John Duncan, 83, and his wife Cassie were trapped in a metal shed surrounded by flames during bushfires in the northern New South Wales town of Rappville last month.
The retiree called his daughter Carol Duncan to say it was too late to evacuate and the shed was their only refuge.
Ms Duncan tweeted the NSW Royal Fire Service and the couple were rescued.
John Duncan, 83, standing by the charred remains of his home after a devastating bushfire
The man initially told his daughter they lost it all ‘except the shed’ but she would later learn it was also incinerated in the blaze.
‘If he and Cassie had been in the shed, we would have lost them,’ Ms Duncan told Daily Mail Australia.
The woman shared a photo of her father standing by the rubble where his home stood.
‘To say he’s okay is fair, but the shock, loss and trauma is incomprehensible and the reality is unbelievable.
‘Two of his friends were killed just outside the village when two fires joined – it’s devastating.’
Ms Duncan said her father is staying with friends while he looks for another home.
‘He’s grateful but it’s also stressful – he’s 83 and he has health requirements and he needs to sit and rest and not worry about all this.’
Ms Duncan (pictured with her father) set up a fundraiser to help her elderly father rebuild
His daughter Carol Tweeted the fire service to let them know her father and his wife were trapped in a shed
The woman described the impact of the blaze on social media.
‘Having worked in media for nearly 30 years, I’ve reported on numerous natural disasters – bushfires, storms and floods – and the devastation left behind. But the reality – and the trauma – of my father’s loss is simply incomprehensible.’
Ms Duncan set up a fundraising page last month to help her father rebuild.
She wrote: ‘Everything has gone. Even his walking stick.’
‘He left Canberra after experiencing the devastating 2004 bushfires … and not wanting to go through it again.
‘My Dad is a proud man, but he’s a classic pensioner battler. My family will do all we can, but he needs a bit of a hand. I hate asking, but I’d do anything for my Dad.’
The page raised more than $9,000 in about 13 hours.

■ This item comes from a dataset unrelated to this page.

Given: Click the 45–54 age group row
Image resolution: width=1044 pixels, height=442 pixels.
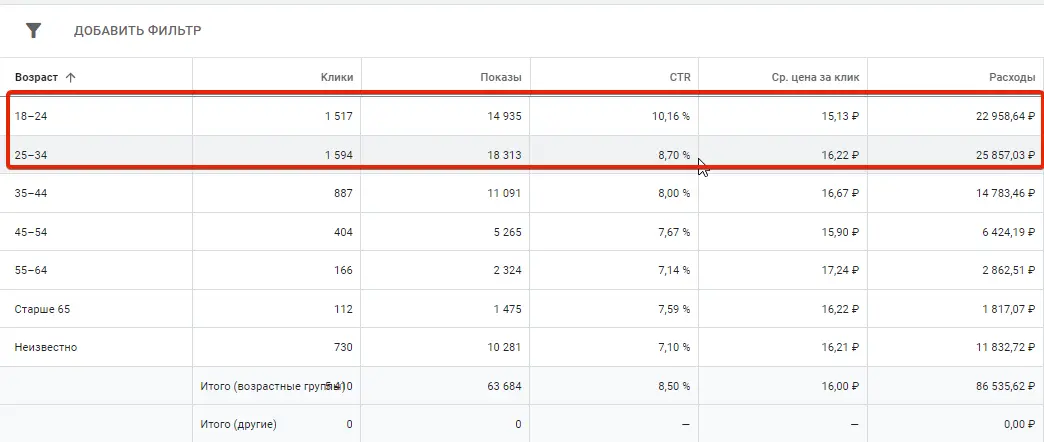Looking at the screenshot, I should [x=29, y=232].
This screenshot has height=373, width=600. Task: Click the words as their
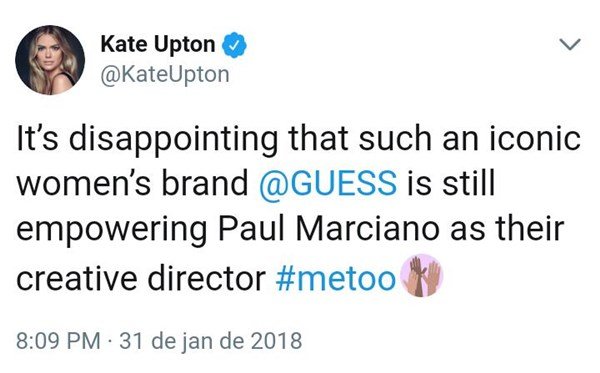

‘I have no words, I’m just so grateful,’ Ms Duncan said of the support.
‘I feel like I should be able to do this for my dad myself, but I simply cannot. I do not have the resources myself.’
Rappville in northern NSW is one of the towns being ravaged by bushfires
A burnt car among the remains of a destroyed property in Rappville
Ms Duncan also extended her thanks to the RFS volunteers who risk their lives to save others.
‘I’m just so grateful to the Rural Fire Service volunteers,’ she said.
‘They put their own lives at risks… leave their families to save ours.’
Ms Duncan said the next step is to help the little village of about 140 people find their feet again.
She said it was also an important reminder to act on climate change.
‘It is Australia, climate change tells us we will get more major disasters… We will get them more often, they will be more severe.’
Fifteen houses were lost in Rappville.
Fires continue to burn in the surrounding areas but many are are under control.
Thirty people have been injured and more than 150 homes have been destroyed in the bushfires in northern NSW.
Grandmother Vivian Chaplain, 69, died in hospital after she suffered burns to 40 to 50 per cent of her body after fire swept through her home in Johns River on Friday.